# “A single individual” (Unix story)



## ProphetOfDoom (Nov 10, 2022)

_View: https://youtu.be/2oU6zEZafnQ_


This video came up on my YouTube feed recently. There was a quote that surprised me a bit: (at 8:20 ish):



> It has often been suggested that 1,000 lines of code represents the practical limit in size for a program which is to be understood and maintained by a single individual.


- John Lions

(Sorry, I cant figure out how to do the attribution on my phone.)

Question: _whose code are we talking about_? If we’re talking about _someone else’s code_, I think it’s a bit optimistic; I struggle enormously with other people’s code. In fact I’d say I have a phobia of other people’s code (real world code; examples in books I’m fine with).
But if he means _one’s own code_, I think it’s actually pessimistic, as I’m quite able to understand tens of thousands of lines of code I wrote myself.
I am totally in awe of how people manage to write filesystems and kernels etc., where they’re constantly dealing with other people’s code.
Also, isnt it a bit worrying if we’re all using software that nobody actually fully understands?
Related: how do you overcome a fear of “other people’s code” and how do you quickly get an understanding of some big project that’s split over dozens of large source files? I feel if I can’t break through this barrier I’ll never be a programmer.
(Thanks if you’ve read this far )


----------



## _al (Nov 10, 2022)

ProphetOfDoom said:


> ... how do you overcome a fear of “other people’s code” and how do you quickly get an understanding of some big project that’s split over dozens of large source files? I feel if I can’t break through this barrier I’ll never be a programmer.
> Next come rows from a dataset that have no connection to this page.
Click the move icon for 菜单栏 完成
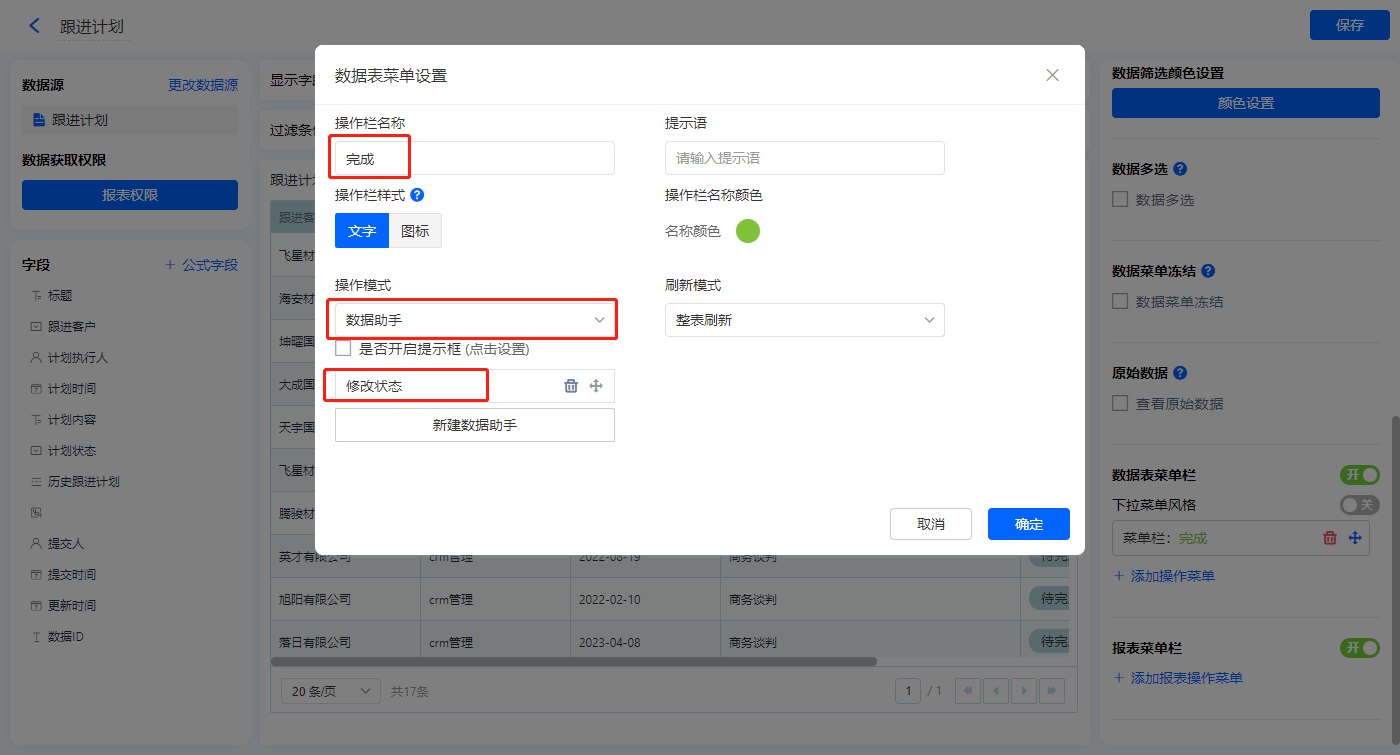 click(x=1355, y=538)
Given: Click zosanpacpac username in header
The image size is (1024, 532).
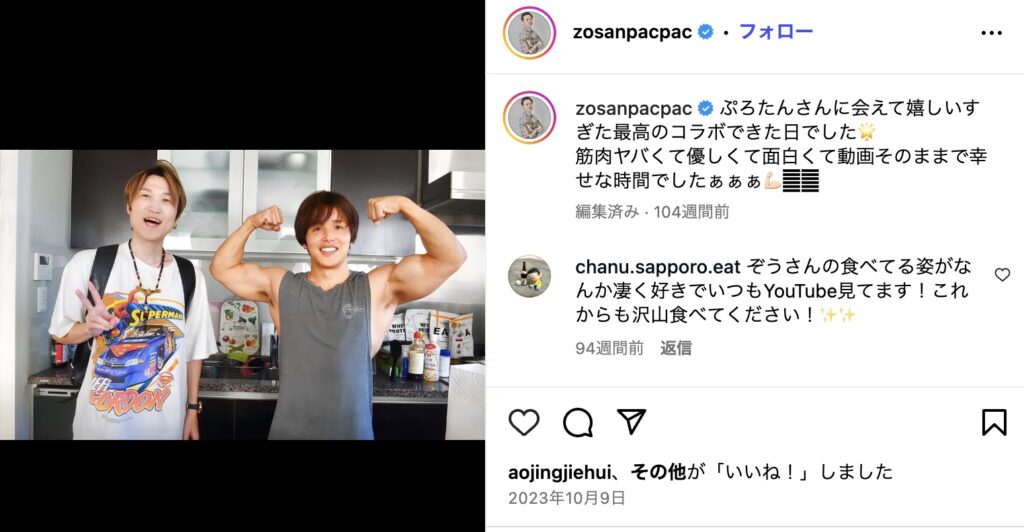Looking at the screenshot, I should click(632, 32).
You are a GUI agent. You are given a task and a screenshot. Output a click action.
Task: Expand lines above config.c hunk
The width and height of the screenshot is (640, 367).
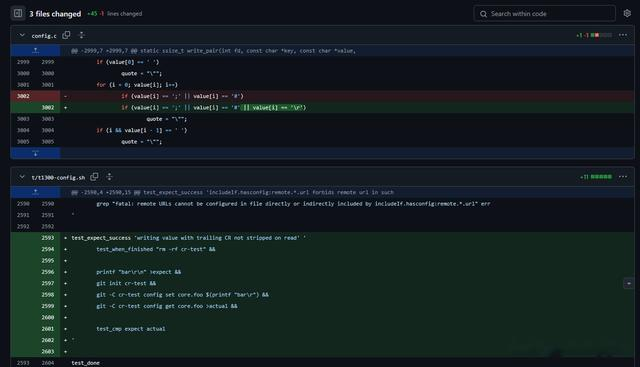pos(36,51)

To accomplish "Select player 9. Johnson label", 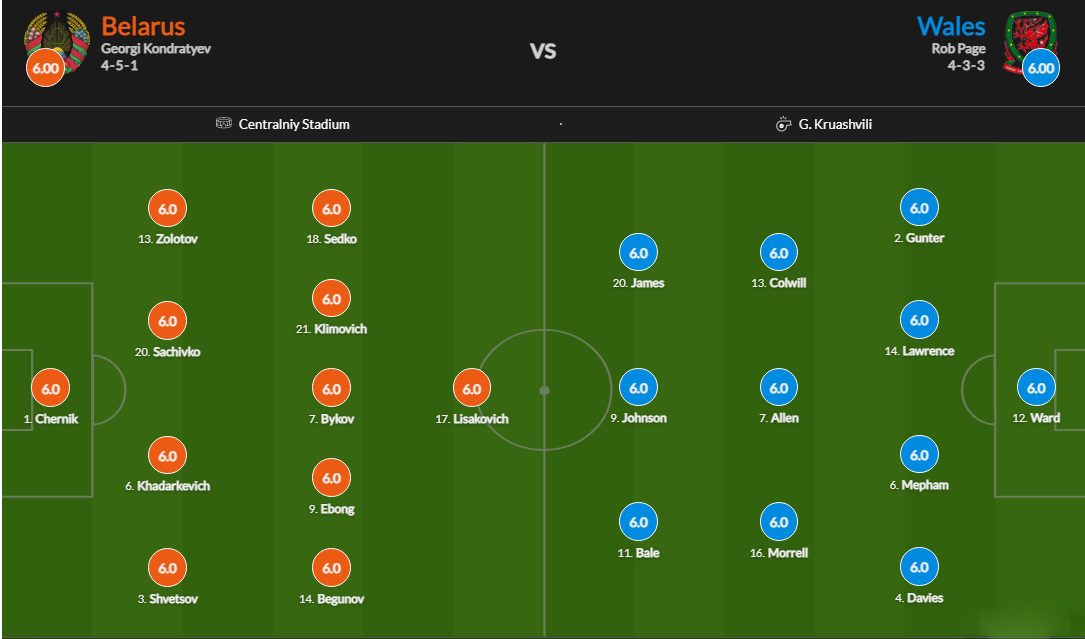I will (x=639, y=418).
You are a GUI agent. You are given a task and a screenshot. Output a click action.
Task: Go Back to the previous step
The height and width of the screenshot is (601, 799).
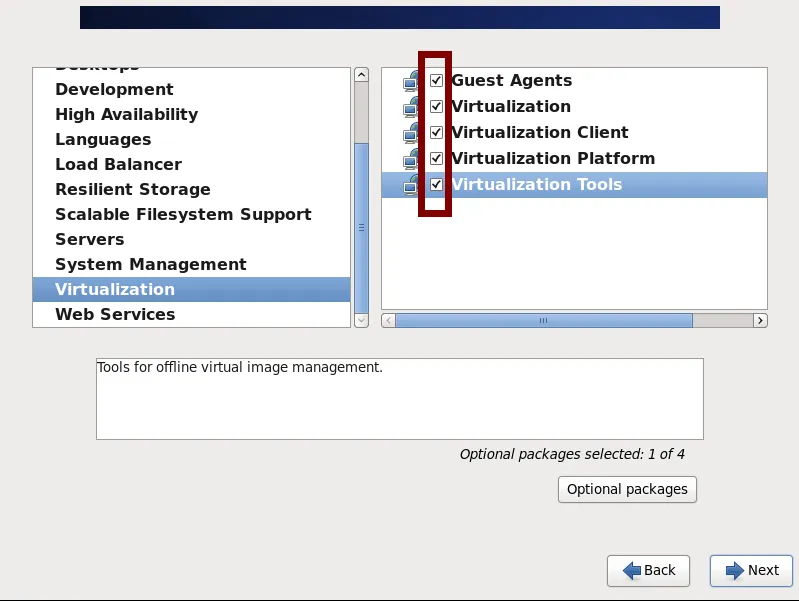648,570
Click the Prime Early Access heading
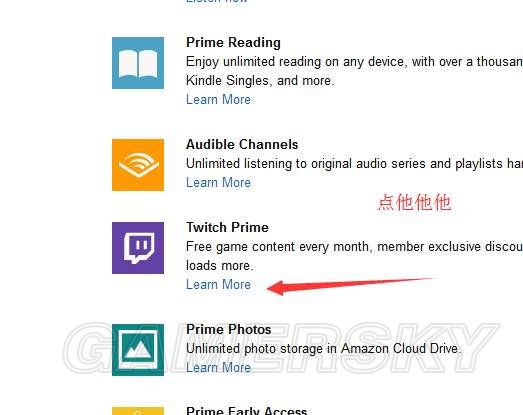The image size is (523, 415). 246,411
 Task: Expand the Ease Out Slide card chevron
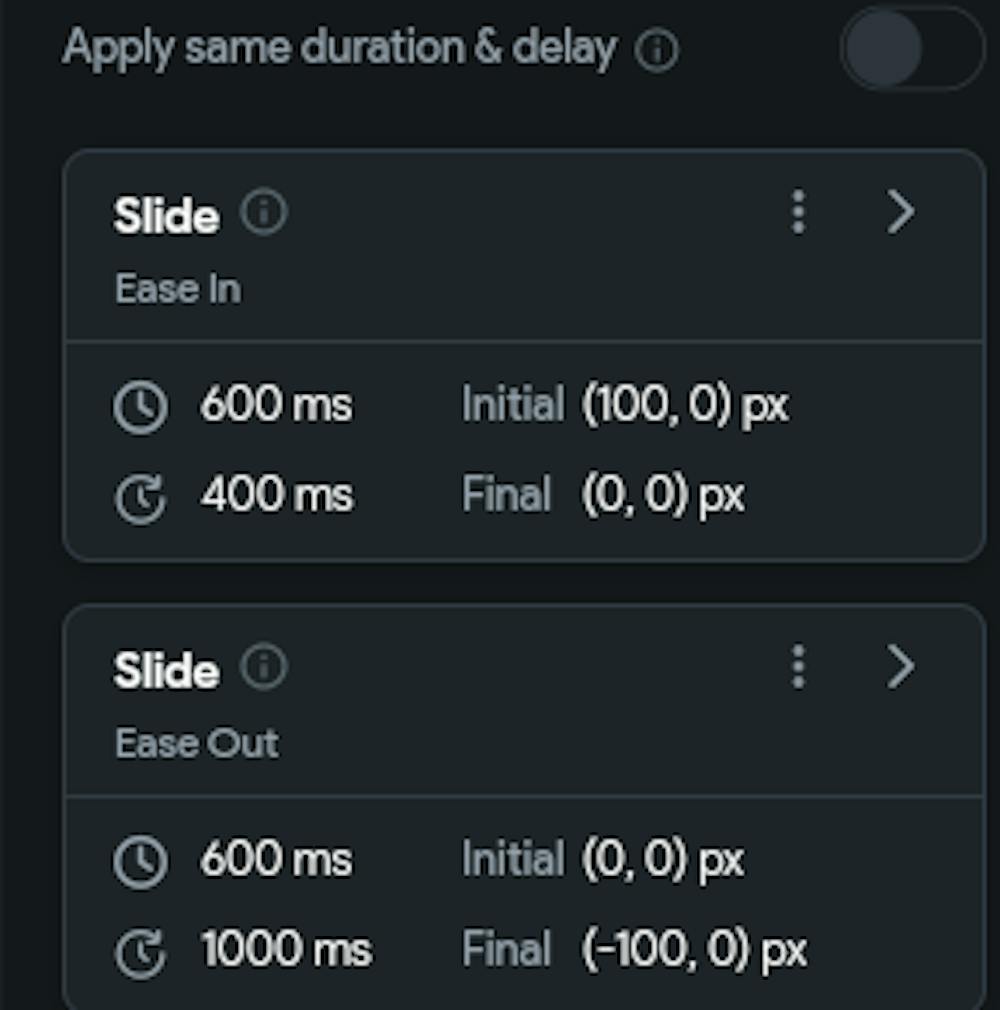tap(901, 666)
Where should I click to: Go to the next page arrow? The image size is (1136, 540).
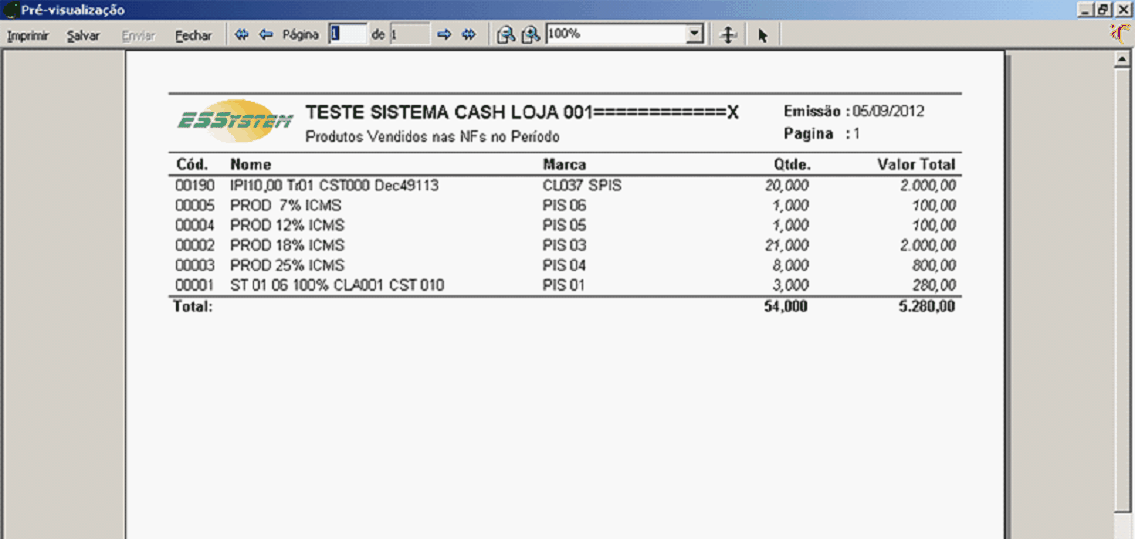point(445,35)
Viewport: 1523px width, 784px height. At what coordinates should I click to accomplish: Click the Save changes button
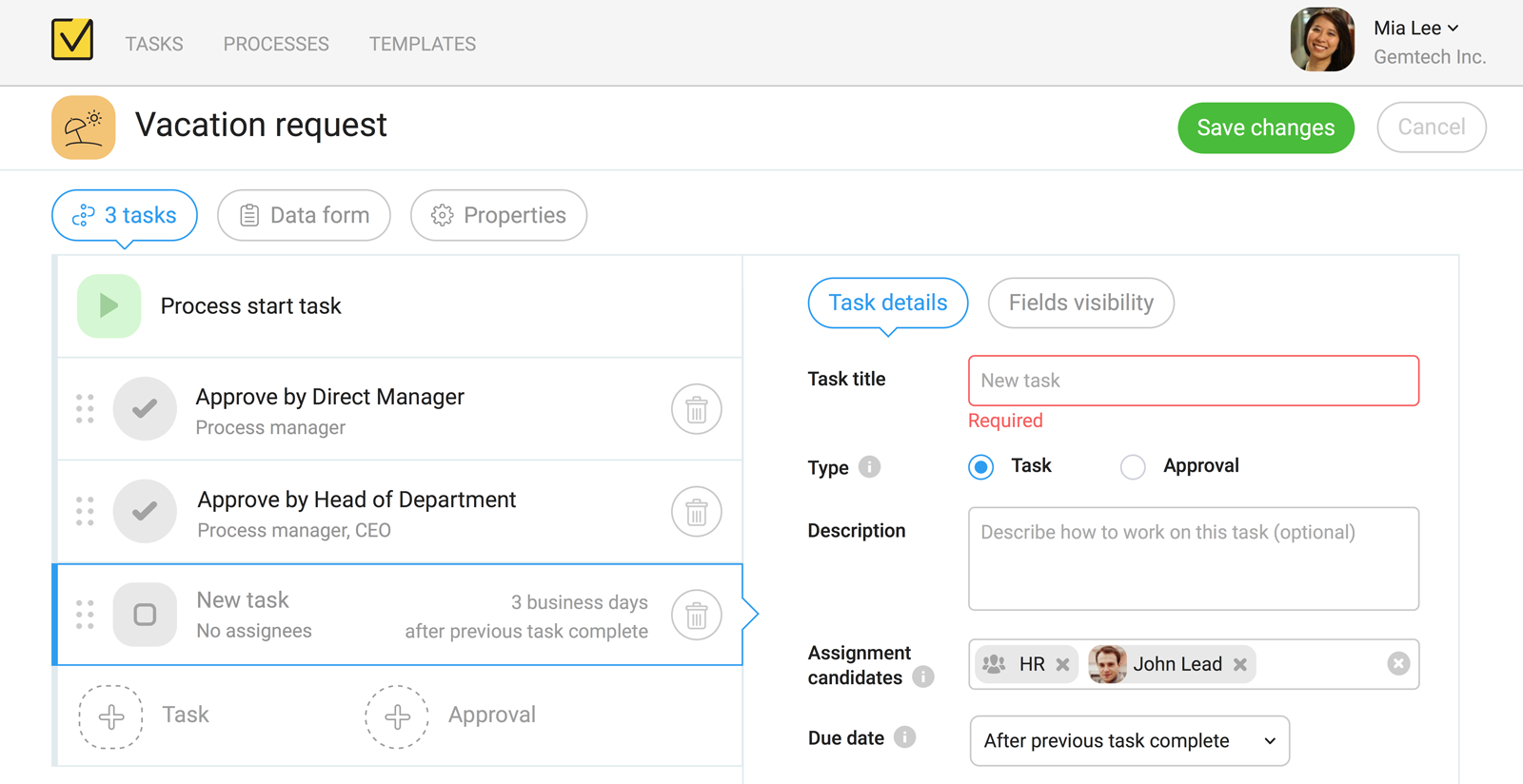coord(1265,128)
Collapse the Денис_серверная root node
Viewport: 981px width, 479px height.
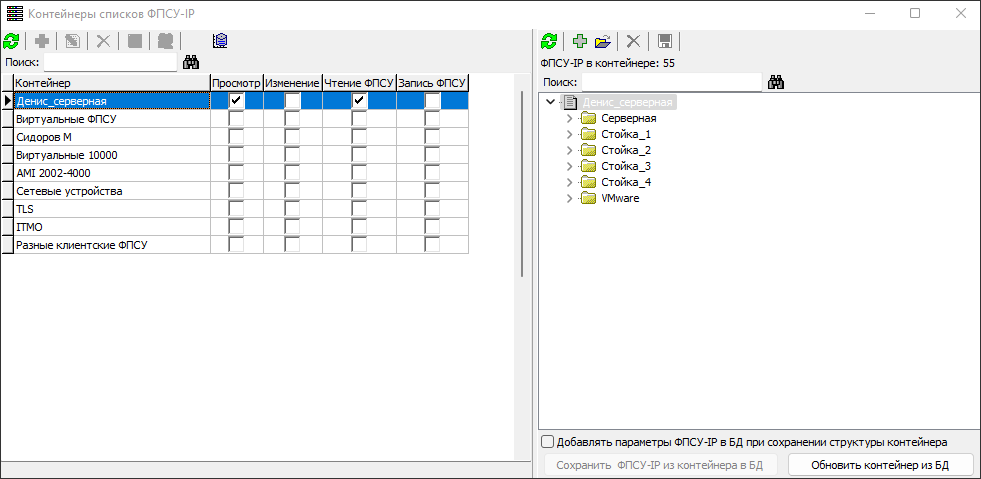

When I exploring my own (or  other people's) sources in C/C++, I do :
`cd ~/the_project
exctags -R --langmap=c++:.cpp.c.h .`
and then "Ctrl-] / Ctrl-T" in gvim


----------



## kpedersen (Nov 10, 2022)

For code written by others, I actually find object oriented C code easiest to understand. Yes, the codebase can often be larger but it is "basic". Nothing can be hidden behind inheritance, no hidden code running in constructors, etc. I like objects but I don't like some of the (convenient) fluff that languages seem to include with them.

Tools like Doxygen, ctags, cscope and some custom scripts can be useful to get an overall topology of code, however sometimes just finding main() and tracing it to the nearest "while loop" is the best way to work out how an i.e game / simulation is designed.

Understanding code is difficult because personal bias and assumption often cloud the facts. However what I find to be the largest challenge is understanding someones shitty overengineered build system. That one is often the first I simply need to rewrite and / or personally maintain whilst I work on a project. Yes, Scons or waf might be "soooo coool" but just please use the same sodding current build system as the rest of the industry.


----------



## _al (Nov 10, 2022)

kpedersen said:


> ...However what I find to be the largest challenge is understanding someones shitty overengineered build system. That one is often the first I simply need to rewrite and / or personally maintain whilst I work on a project. Yes, Scons or waf might be "soooo coool" but just please use the same sodding current build system as the rest of the industry.


I almost always rewrite someone else's build system from scratch (I use gnu make with GMSL). If my developers are used to working in Visual Studio, for them I generate vcxproj/sln files from my makefiles using my own perl scripts to do this...


----------